Task instructions:
A - In the lesson on diagnosing bad design, what three things does it say to check when the agent lacks identity/user context?
B - Carry on the lesson on diagnosing bad agent design from its final line.

Extract:
-=-=-

Module 8: Debugging•Lesson 4 of 4
Diagnosing Bad Design
Diagnosing Bad Design
Learn to identify and fix systemic issues.
Diagnostic Quiz
For each symptom, identify the likely cause:
Symptom 1: Agent gives generic responses
Agent never references your specific context
Likely cause:
- A) Bad model
- B) SOUL.md and USER.md not loaded
- C) Network issues
The agent doesn't have identity/user context. Check:
- Files exist in workspace
- AGENTS.md tells agent to load them
- Files are properly formatted
Symptom 2: Agent forgets things between sessions
Tells you something one day, forgets the next
Likely cause:
- A) Agent is lying
- B) Memory not being saved to files
- C) Model is too small
Check:
- Daily logs being written?
- MEMORY.md being updated?
- Pre-compaction saves happening?

-=-=-

Dataset:
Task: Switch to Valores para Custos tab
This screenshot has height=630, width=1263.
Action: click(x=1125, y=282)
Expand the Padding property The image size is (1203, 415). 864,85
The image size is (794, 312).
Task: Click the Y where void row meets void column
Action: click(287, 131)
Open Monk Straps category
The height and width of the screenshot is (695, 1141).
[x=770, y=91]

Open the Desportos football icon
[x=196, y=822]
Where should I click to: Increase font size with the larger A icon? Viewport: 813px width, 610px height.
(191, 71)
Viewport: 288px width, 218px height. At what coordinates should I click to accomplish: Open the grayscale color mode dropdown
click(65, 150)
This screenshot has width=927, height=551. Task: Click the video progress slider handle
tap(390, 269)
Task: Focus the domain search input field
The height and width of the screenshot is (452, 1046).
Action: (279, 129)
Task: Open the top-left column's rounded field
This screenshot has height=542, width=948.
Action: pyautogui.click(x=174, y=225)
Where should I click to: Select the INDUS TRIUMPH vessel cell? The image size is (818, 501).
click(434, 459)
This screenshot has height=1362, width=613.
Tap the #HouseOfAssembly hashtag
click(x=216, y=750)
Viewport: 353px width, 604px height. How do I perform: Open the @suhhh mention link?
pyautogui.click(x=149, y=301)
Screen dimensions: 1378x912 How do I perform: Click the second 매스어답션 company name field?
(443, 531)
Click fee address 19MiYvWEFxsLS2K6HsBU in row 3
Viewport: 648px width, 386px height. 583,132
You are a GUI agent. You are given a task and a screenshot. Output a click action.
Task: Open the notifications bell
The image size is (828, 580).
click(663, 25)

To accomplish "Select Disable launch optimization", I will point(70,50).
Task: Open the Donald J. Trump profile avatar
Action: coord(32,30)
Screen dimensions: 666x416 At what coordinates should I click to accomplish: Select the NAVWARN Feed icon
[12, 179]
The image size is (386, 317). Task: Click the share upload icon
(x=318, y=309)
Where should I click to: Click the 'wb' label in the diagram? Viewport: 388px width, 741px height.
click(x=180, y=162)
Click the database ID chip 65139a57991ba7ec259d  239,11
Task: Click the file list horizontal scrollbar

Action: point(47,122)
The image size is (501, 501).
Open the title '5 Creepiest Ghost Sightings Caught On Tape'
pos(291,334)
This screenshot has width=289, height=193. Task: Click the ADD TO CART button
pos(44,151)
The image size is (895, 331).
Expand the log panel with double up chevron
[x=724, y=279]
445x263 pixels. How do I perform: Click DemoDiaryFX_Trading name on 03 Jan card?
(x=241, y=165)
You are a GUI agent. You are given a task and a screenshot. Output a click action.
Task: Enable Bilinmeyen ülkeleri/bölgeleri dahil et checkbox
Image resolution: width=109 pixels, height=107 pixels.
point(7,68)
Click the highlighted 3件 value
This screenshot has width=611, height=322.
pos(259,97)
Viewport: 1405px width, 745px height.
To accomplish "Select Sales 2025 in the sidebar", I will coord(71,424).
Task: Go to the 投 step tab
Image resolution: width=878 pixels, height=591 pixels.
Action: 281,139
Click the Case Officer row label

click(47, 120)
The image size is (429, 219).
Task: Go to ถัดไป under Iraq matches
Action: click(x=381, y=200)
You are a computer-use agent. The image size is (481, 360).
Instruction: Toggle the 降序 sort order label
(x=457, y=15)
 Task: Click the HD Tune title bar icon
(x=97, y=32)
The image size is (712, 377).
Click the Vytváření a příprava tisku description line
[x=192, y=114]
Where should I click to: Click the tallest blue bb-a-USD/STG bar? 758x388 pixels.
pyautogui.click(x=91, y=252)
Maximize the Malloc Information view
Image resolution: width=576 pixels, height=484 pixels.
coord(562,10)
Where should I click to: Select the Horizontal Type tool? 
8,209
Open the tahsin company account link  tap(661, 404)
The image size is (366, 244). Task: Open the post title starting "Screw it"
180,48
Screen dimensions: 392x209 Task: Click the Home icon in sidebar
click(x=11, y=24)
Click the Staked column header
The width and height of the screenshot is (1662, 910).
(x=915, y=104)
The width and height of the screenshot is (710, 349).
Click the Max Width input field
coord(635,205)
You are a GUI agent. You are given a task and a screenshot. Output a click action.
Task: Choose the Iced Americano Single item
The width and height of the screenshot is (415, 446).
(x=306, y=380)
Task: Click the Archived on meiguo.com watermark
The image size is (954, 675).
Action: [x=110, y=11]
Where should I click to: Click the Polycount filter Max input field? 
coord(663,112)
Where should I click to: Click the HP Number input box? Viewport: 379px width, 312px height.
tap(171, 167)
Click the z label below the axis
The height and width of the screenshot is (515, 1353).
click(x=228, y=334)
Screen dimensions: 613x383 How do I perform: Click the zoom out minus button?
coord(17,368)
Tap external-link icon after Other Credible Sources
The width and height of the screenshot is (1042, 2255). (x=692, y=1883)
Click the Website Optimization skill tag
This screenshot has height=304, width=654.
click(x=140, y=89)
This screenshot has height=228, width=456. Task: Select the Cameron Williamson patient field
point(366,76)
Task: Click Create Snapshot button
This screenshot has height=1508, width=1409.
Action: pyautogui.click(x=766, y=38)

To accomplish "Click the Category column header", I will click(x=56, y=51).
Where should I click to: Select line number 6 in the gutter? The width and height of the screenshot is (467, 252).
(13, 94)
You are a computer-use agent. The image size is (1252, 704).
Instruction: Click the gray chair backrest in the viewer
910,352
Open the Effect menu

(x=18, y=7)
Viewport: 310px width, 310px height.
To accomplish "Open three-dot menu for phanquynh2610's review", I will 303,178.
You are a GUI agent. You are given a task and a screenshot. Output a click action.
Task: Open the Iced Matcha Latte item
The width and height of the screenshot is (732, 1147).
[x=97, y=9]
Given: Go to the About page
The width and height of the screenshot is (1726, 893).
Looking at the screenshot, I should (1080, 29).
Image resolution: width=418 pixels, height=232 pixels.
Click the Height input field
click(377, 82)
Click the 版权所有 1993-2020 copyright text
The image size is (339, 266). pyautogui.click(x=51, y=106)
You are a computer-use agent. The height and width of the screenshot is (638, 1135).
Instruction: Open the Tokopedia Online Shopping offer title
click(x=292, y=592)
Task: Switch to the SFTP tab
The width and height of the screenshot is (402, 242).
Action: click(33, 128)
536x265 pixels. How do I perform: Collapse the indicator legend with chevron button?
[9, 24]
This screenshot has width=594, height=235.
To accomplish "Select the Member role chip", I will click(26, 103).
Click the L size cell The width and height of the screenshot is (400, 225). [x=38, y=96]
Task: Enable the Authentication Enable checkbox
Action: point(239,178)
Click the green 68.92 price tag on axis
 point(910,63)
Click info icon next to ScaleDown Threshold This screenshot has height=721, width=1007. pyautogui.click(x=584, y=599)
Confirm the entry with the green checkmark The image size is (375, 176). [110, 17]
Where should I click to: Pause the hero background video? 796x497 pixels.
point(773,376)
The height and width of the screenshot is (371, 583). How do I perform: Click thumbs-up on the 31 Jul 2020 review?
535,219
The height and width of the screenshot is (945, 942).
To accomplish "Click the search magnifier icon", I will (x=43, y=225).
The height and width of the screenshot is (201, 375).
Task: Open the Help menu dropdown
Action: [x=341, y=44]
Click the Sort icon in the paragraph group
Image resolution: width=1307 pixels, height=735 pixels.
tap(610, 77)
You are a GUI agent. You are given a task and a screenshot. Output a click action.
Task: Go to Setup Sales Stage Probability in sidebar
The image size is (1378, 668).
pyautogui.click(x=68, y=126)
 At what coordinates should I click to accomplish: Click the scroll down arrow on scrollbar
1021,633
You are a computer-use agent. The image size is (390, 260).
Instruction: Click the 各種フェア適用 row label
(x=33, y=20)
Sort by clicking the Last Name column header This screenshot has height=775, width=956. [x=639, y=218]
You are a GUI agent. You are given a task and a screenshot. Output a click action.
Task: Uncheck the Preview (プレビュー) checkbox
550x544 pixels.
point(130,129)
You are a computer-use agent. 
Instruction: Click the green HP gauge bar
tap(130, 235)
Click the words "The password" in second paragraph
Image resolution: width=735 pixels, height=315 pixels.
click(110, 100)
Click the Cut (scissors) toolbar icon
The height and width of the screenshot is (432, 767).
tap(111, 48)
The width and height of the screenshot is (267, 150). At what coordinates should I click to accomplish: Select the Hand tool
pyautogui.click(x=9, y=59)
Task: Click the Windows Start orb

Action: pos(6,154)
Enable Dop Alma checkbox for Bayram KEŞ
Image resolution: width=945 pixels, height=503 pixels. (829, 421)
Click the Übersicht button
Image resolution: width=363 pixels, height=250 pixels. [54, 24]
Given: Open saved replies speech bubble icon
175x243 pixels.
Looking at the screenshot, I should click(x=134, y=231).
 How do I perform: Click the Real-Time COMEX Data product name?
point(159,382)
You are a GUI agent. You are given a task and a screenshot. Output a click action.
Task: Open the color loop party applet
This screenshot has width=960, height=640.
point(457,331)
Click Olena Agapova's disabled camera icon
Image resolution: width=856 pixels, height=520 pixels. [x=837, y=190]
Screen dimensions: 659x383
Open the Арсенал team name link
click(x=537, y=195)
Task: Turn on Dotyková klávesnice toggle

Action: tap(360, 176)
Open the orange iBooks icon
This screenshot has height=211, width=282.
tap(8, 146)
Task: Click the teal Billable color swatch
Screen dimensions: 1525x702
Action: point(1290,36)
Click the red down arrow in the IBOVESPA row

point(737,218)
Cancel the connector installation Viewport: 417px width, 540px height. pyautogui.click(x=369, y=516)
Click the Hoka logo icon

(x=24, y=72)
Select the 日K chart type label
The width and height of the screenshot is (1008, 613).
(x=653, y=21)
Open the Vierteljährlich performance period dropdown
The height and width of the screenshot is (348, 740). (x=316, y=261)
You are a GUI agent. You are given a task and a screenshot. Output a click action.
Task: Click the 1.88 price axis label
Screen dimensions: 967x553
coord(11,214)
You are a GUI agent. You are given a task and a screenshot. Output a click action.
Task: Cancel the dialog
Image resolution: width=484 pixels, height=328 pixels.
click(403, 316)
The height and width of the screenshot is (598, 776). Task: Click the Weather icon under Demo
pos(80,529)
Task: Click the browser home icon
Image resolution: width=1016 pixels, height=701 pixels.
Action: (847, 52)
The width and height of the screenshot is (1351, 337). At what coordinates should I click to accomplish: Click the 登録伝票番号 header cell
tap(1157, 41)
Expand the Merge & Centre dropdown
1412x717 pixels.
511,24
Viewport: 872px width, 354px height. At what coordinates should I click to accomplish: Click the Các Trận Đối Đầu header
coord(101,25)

-=-=-

Exercise results:
A - Check that the files exist in the workspace, that AGENTS.md tells the agent to load them, and that the files are properly formatted.

B -
Symptom 3: Agent uses wrong tools
Searches the web for info that's in your files
Likely cause:
- A) Agent prefers web
- B) Tool descriptions are unclear
- C) Files are corrupted
The agent doesn't know when to use which tool. Fix:
- Better tool descriptions
- Examples in AGENTS.md
- Explicit rules ("check local files before web")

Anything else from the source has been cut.